*About this exercise*
Your answer is the listing, printed exactly as given.

*Input*
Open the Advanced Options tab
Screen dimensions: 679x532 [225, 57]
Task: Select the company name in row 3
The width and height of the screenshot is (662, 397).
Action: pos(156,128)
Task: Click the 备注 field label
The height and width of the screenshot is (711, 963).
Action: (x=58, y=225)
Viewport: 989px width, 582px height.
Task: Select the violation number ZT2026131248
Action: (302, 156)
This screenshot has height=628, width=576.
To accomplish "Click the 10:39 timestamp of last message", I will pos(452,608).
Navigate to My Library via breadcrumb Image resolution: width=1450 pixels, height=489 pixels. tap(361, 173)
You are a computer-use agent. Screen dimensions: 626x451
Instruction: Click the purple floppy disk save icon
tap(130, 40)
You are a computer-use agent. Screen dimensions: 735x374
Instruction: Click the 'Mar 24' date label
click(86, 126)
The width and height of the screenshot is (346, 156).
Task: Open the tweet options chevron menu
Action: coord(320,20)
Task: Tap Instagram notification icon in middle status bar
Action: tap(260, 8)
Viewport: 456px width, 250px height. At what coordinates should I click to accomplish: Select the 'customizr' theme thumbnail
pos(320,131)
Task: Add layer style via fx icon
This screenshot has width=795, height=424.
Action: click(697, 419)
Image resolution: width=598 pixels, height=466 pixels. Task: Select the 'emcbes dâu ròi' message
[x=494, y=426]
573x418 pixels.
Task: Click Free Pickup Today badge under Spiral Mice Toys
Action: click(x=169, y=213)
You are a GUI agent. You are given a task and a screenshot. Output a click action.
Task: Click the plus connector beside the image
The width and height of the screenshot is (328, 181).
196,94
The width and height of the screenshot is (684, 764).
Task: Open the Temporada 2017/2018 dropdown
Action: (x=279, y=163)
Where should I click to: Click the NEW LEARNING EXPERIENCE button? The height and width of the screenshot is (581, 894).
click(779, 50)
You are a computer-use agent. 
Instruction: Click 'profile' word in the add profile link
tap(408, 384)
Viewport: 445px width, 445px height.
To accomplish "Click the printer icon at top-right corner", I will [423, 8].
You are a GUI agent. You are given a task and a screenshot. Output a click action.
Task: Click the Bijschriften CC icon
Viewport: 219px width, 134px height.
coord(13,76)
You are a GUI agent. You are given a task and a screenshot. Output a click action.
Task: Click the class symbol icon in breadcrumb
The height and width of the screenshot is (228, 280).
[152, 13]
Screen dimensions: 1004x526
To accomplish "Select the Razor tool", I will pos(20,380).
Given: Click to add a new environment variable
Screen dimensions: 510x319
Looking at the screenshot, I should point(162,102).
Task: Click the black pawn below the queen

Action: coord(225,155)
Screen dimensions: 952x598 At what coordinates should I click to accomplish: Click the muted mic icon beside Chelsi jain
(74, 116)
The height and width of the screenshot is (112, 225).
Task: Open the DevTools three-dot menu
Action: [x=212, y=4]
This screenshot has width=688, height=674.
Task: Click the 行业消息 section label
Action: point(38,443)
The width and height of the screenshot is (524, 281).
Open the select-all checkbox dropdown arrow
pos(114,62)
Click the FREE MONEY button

*Completed task*
Open the Advanced Options tab
Screen dimensions: 679x532 [225, 57]
Task: Select the company name in row 3
The width and height of the screenshot is (662, 397).
Action: pos(156,128)
Task: Click the 备注 field label
The height and width of the screenshot is (711, 963).
Action: (x=58, y=225)
Viewport: 989px width, 582px height.
Task: Select the violation number ZT2026131248
Action: (302, 156)
This screenshot has height=628, width=576.
To accomplish "Click the 10:39 timestamp of last message", I will pos(452,608).
Navigate to My Library via breadcrumb Image resolution: width=1450 pixels, height=489 pixels. tap(361, 173)
You are a computer-use agent. Screen dimensions: 626x451
Instruction: Click the purple floppy disk save icon
tap(130, 40)
You are a computer-use agent. Screen dimensions: 735x374
Instruction: Click the 'Mar 24' date label
click(86, 126)
The width and height of the screenshot is (346, 156).
Task: Open the tweet options chevron menu
Action: coord(320,20)
Task: Tap Instagram notification icon in middle status bar
Action: tap(260, 8)
Viewport: 456px width, 250px height. At what coordinates should I click to accomplish: Select the 'customizr' theme thumbnail
pos(320,131)
Task: Add layer style via fx icon
This screenshot has width=795, height=424.
Action: click(697, 419)
Image resolution: width=598 pixels, height=466 pixels. Task: Select the 'emcbes dâu ròi' message
[x=494, y=426]
573x418 pixels.
Task: Click Free Pickup Today badge under Spiral Mice Toys
Action: click(x=169, y=213)
You are a GUI agent. You are given a task and a screenshot. Output a click action.
Task: Click the plus connector beside the image
The width and height of the screenshot is (328, 181).
196,94
The width and height of the screenshot is (684, 764).
Task: Open the Temporada 2017/2018 dropdown
Action: (x=279, y=163)
Where should I click to: Click the NEW LEARNING EXPERIENCE button? The height and width of the screenshot is (581, 894).
click(779, 50)
You are a computer-use agent. 
Instruction: Click 'profile' word in the add profile link
tap(408, 384)
Viewport: 445px width, 445px height.
To accomplish "Click the printer icon at top-right corner", I will [423, 8].
You are a GUI agent. You are given a task and a screenshot. Output a click action.
Task: Click the Bijschriften CC icon
Viewport: 219px width, 134px height.
coord(13,76)
You are a GUI agent. You are given a task and a screenshot. Output a click action.
Task: Click the class symbol icon in breadcrumb
The height and width of the screenshot is (228, 280).
[152, 13]
Screen dimensions: 1004x526
To accomplish "Select the Razor tool", I will pos(20,380).
Given: Click to add a new environment variable
Screen dimensions: 510x319
Looking at the screenshot, I should point(162,102).
Task: Click the black pawn below the queen

Action: coord(225,155)
Screen dimensions: 952x598 At what coordinates should I click to accomplish: Click the muted mic icon beside Chelsi jain
(74, 116)
The height and width of the screenshot is (112, 225).
Task: Open the DevTools three-dot menu
Action: [x=212, y=4]
This screenshot has width=688, height=674.
Task: Click the 行业消息 section label
Action: point(38,443)
The width and height of the screenshot is (524, 281).
Open the select-all checkbox dropdown arrow
pos(114,62)
Click the FREE MONEY button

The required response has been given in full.